### DESCRIPTION OF THE TASK:
Every line from the one containing "The image size is (1196, 524)." through the end of the data is to be copied exactly, and nothing outside that range.

### GIVEN RECORDS:

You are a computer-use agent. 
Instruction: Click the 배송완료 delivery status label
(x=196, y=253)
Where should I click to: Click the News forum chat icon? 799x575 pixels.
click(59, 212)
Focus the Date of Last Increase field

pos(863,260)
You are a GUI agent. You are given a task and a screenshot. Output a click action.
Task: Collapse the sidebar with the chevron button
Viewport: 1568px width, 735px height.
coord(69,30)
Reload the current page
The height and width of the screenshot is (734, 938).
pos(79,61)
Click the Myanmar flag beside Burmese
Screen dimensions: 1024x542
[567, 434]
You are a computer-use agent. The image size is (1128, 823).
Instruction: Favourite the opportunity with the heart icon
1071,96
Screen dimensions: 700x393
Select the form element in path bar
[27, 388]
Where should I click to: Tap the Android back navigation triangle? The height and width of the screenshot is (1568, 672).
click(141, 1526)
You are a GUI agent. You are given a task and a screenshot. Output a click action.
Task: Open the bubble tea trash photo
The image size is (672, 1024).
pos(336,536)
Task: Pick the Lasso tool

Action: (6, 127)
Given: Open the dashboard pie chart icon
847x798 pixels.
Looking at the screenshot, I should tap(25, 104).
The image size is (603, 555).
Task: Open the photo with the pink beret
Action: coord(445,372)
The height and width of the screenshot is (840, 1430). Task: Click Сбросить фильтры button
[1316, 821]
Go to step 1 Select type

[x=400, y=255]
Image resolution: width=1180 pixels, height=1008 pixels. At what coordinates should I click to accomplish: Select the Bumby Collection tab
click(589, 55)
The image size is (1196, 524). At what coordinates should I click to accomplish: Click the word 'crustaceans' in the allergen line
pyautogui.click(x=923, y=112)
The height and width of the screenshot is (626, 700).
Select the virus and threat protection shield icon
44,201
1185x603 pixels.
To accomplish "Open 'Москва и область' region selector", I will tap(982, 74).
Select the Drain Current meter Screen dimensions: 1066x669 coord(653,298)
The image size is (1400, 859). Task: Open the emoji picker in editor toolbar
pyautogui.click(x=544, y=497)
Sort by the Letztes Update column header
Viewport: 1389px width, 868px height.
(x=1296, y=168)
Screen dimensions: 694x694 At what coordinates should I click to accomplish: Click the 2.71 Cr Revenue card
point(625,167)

### SOLUTION TO THIS EXERCISE:
The image size is (1196, 524). At what coordinates should I click to accomplish: Click the word 'crustaceans' in the allergen line
pyautogui.click(x=923, y=112)
The height and width of the screenshot is (626, 700).
Select the virus and threat protection shield icon
44,201
1185x603 pixels.
To accomplish "Open 'Москва и область' region selector", I will tap(982, 74).
Select the Drain Current meter Screen dimensions: 1066x669 coord(653,298)
The image size is (1400, 859). Task: Open the emoji picker in editor toolbar
pyautogui.click(x=544, y=497)
Sort by the Letztes Update column header
Viewport: 1389px width, 868px height.
(x=1296, y=168)
Screen dimensions: 694x694 At what coordinates should I click to accomplish: Click the 2.71 Cr Revenue card
point(625,167)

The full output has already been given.